Kind regards, Sanne te Meerman
Dear Robert,
With regard to your stance on the ‘smaller-is-not-a-dysfunction point’: that is an interesting angle. My perspective was that not mentioning this would leave the option open that those diagnosed that do have smaller brains indeed have a verified brain disorder. With regard to the IQ argument: I think this is also a very interesting point. Seems very plausible that some in the heterogeneous group diagnosed with ADHD indeed are simply bored and unruly because of this, although I would not expect all that much from this -the IQ scores are merely averages as well-. Many diagnosed will probably have IQs as the rest the of us mortals – they’re almost normal humans :-). However, I personally do not feel that leaving the IQ scores out attests to a lack of ethics as it wasn’t the research question of the authors. Although we were not aware of this -we didn’t see the appendix- it would not have been our central argument I think. It is great that you retrieved this additional info though as it is indeed an interesting finding in itself. Thank you for this thoughtful petition, I hope my thoughts help to sharpen your thoughts even further.
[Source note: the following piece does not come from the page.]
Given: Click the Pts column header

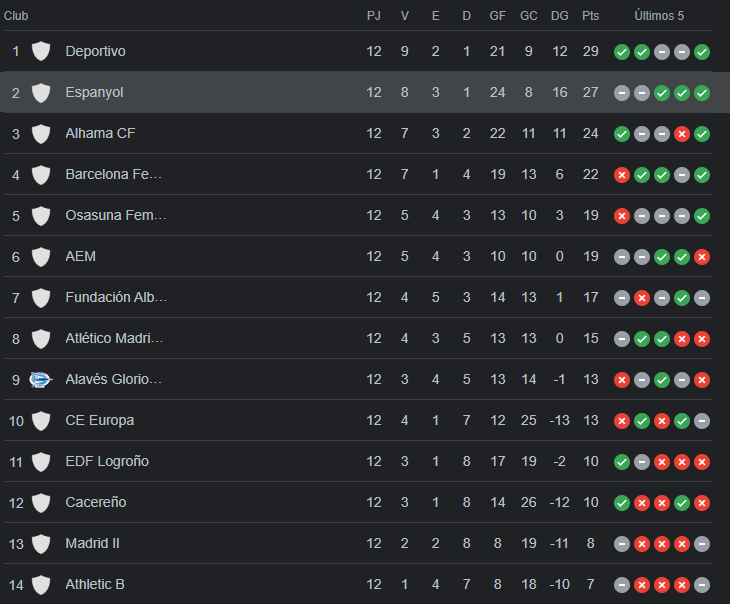Looking at the screenshot, I should click(x=591, y=16).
With several scientists from the Netherlands I have written a response to The Lancet Psychiatry, due for publishing June, 2017. Our criticism is mostly centred around the overlap between the research groups, mentioned here as well. The authors of this petition add some great points to this. However, I do concur with Kjetil Mellingen who comments on some important missing things, like the correlation-causation error, and the fact that brain size differences do not necessarily implicate dysfunction. Additionally, the fact that brain size catches up later in life āand growth is another bell-curved variable in which people vary- is an extra argument that emphasizes that brain size does not equal illness or disorder. In my view these points could have replaced some of the weaker arguments of the petition.
Personally, I think a little too much has been made of the apparent error in the paper with regard to the confidence interval of the Accumbens. As figure 1 of the paper shows, this is a typo (the figure indicates that the authors have meant -0.10). Additionally, I do not think the fact that several sites that provided data for the study show different, sometimes even bigger, brain parts should be an argument for retraction necessarily. Increasing power by adding sometimes conflicting findings seems one of the points for doing a meta-analysis. Also, the fact that not all controls were healthy does not seem like a strong argument. Arguably, the common use of well-controls is more problematic as they are not representative of ānormalā people and thus impede generalizability.
However, the far-fetched conclusion of the research article not justified by the data is sufficient reason for retraction and the editors of the Lancet Psychiatry should have prevented such clear logical and scientific fallacies from being published. The unreliability of the results and the resulting validity problems the authors of the petition expose in addition to this are additional strong arguments why these far-fetched conclusions should not have been published.